Na reunião, tanto GDF quanto o governo federal manifestaram a intenção de que a operação ocorra através de um empréstimo junto ao Fundo Garantidor de Crédito (FGC), com garantia de fiança oferecida pela associação dos bancos e contragarantia oferecida por verbas do GDF, do Fundo de Participação dos Estados (FPE) e do Fundo de Participação dos Municípios (FPM). Esta operação não teria aval obrigatório da União, segundo o STF.

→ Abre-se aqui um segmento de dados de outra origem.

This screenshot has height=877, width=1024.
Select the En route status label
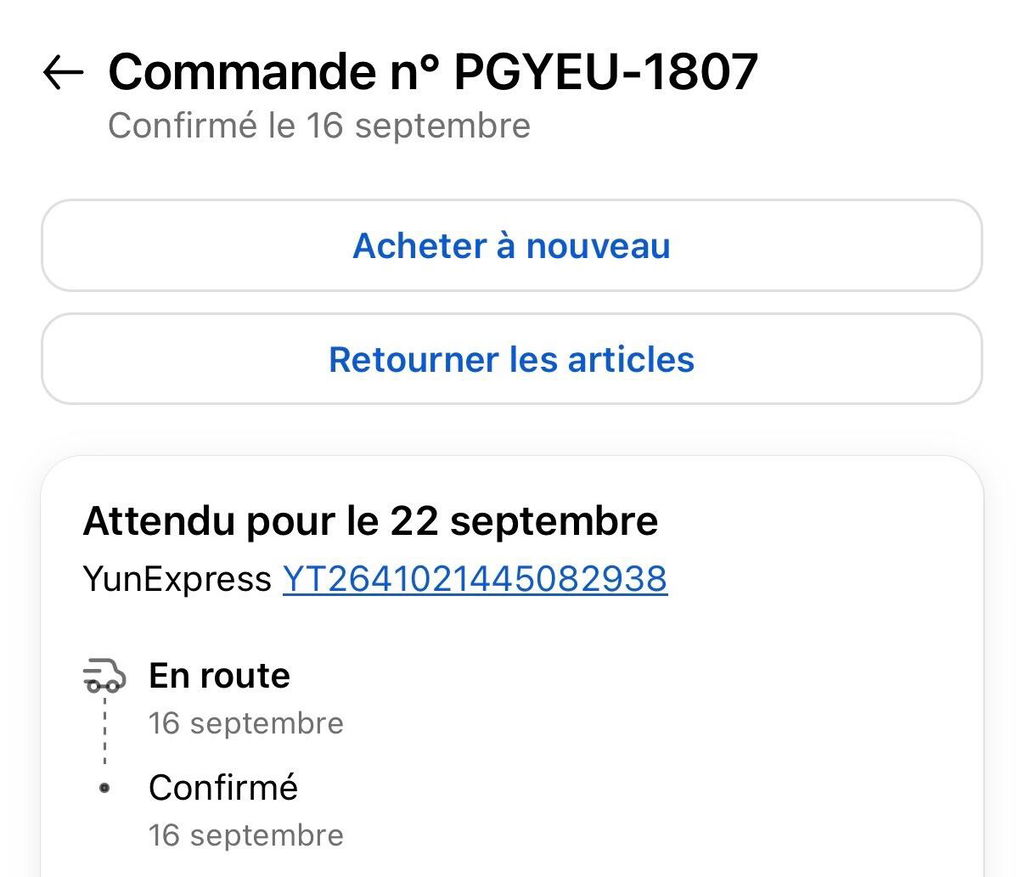[x=219, y=675]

Na figura da governadora Celina Leão, o GDF também se comprometeu a promover “medidas de ajuste fiscal” que seriam especificadas no acordo definitivo da operação. Estiveram presentes na reunião o ministro da Fazenda, Dario Durigan — que é avesso a socorrer o BRB com verba federal —, o presidente do BRB, Nelson Antônio de Souza, e, representando o Banco Central, o diretor de Fiscalização, Ailton de Aquino Santos, entre outras autoridades.

Uma nova reunião foi marcada para a próxima quinta-feira (28), às 10h, segundo informou o STF. A reunião foi conduzida pelo ministro Luiz Fux, relator do processo que trata da matéria no STF. Ele ressaltou a “relevância institucional e econômica” do tema. Procurado, o GDF informou que não tinha interesse de comentar processos em andamento.

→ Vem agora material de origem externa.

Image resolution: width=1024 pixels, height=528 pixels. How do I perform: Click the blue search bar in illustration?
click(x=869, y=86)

GDF diz que contas estão em ordem

O GDF questiona a avaliação da Secretaria do Tesouro Nacional que, segundo o governo local, impediria a continuidade da análise do pedido de empréstimo com garantia da União. A administração distrital afirma que o resultado decorreu de uma pequena diferença em um dos critérios usados pelo Tesouro e que isso não reflete a situação atual das contas do governo local.

O pedido é para que a União deixe de exigir essa avaliação específica no caso da operação voltada ao BRB. O governo distrital sustenta que o BRB tem papel relevante no pagamento de servidores, no atendimento a beneficiários de programas sociais e na oferta de crédito no Distrito Federal. Também afirma que a operação seria necessária para reforçar a situação financeira do banco.